Directions:
1: Answer these questions from the account of Olsdotter:
(a) Who found out Olsdotter's secret and used it to force the enlistment?
(b) When did Olsdotter marry Kerstin Ersdotter?
(c) On what date did Olsdotter's trial take place?
2: Carry on the account of Olsdotter from the point where it ends.

** Opening Document segment block **

In 1678, Olsdotter's employer was visited by a man who had been tasked to enlist soldiers to the king. In parallel, the brother of Olsdotter's employer, the master mariner Erik Persson Arnelii, reportedly discovered Olsdotters' secret, and used it as blackmail to threaten Olsdotter into enlisting as a soldier He assisted Olsdotter with the process of enlisting, and after having successfully done so, Olsdotter gave Arnelii a portion of salary in return for his help and silence. Olsdotter was present in all the military drills and performed all duties as a soldier.

In Easter 1679 Olsdotter married the maid Kerstin (or Kjerstin) Ersdotter in accordance with all customary traditional ceremonies of the church. After the wedding, however, Kerstin Ersdotter discovered the biological sex of her groom when attempting to have intercourse, and reported Olsdotter to the authorities for fraud. Olsdotter was arrested on Norrmalm and put on trial on 5 July 1679.

=== Charges ===
Olsdotter was put on trial for several charges:
- Abandonment of husband and children;
- Wearing of male clothing, which was forbidden in the Bible, and the crime of secular fraud by pretending to be a man;
- Bigamy, for having married when already having a husband;
- Homosexuality, and having ridiculed the holy act of marriage by marrying someone of the same sex;
- Theft, after having received salary as a soldier;
- Fraud, for taking a profession they were not capable of performing.

** Closing Document segment block **
** Opening Data block **

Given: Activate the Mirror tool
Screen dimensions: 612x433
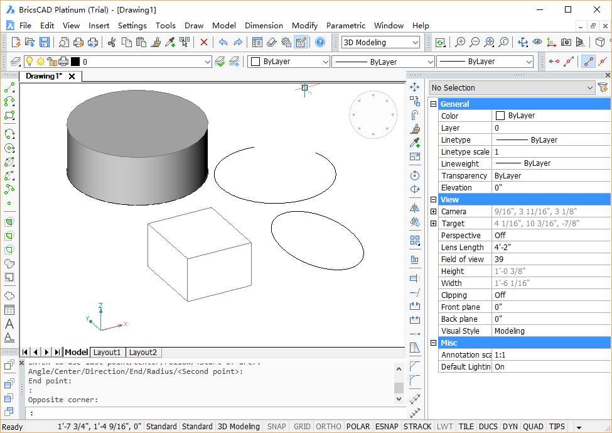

** Closing Data block **
** Opening Data block **

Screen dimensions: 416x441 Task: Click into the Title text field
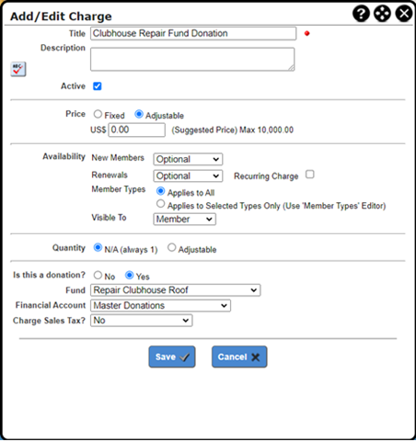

** Closing Data block **

Answers to the tasks:
1:
(a) The master mariner Erik Persson Arnelii, brother of Olsdotter's employer.
(b) At Easter 1679.
(c) 5 July 1679.

2:
=== Execution ===
Olsdotter was judged guilty of the charges under the law of the act of religion from 1655: for having, with full intent, "mutilated" their gender, "mocked God and the Order of God", and fooled authorities and their "fellow Christians" by impersonating a man. Olsdotter was sentenced to death by decapitation.

The woman Olsdotter had married, Kerstin Ersdotter, claimed that she had been as fooled as every one else and was therefore judged as a victim of the crime rather than an accomplice to it. Sara and Arnelii, who had helped Olsdotter, were also arrested. The case, however, was so unusual, that the verdict would be confirmed by the highest Royal court in the country first.

The Royal court confirmed the verdict on 12 November, and ordered the priests to clarify for Olsdotter what sin had been committed in the eyes of religion. It was decided by the court, that Olsdotter would go to the execution dressed as a man, but wear female headgear. Olsdotter was decapitated on Hötorget in Stockholm in 1679.

==Similar cases==

From the late 16th century to the early 19th century, there were several known cases in Swedish military history of people assigned female at birth dressing and presenting as men, especially in the early 18th century. The most famous case was the one of Ulrika Eleonora Stålhammar in 1728. An unnamed person, who served in the Great Northern War, was whipped as a punishment, but continued to wear male clothing until the 1740s, when they were known on the streets of Stockholm as "The Rider"; Maria Johansdotter, who was put on trial in Stockholm in 1706 for having dressed as a man and served as a parish clerk, was given a sentence of eight days in jail and then set free. Most of the cases did not lead to execution, as in the case of Lisbetha Olsdotter.

==Sources==
- Liliequist, Jonas (2002). "Kvinnor i manskläder och åtrå mellan kvinnor: kulturella förväntningar och kvinnliga strategier i det tidigmoderna Sverige och Finland”. Makalösa kvinnor (Stockholm, 2002): sid. 93 f.. Libris 9236174
- Lisbetha Olsdotter i Wilhelmina Stålberg, Anteckningar om svenska qvinnor (1864)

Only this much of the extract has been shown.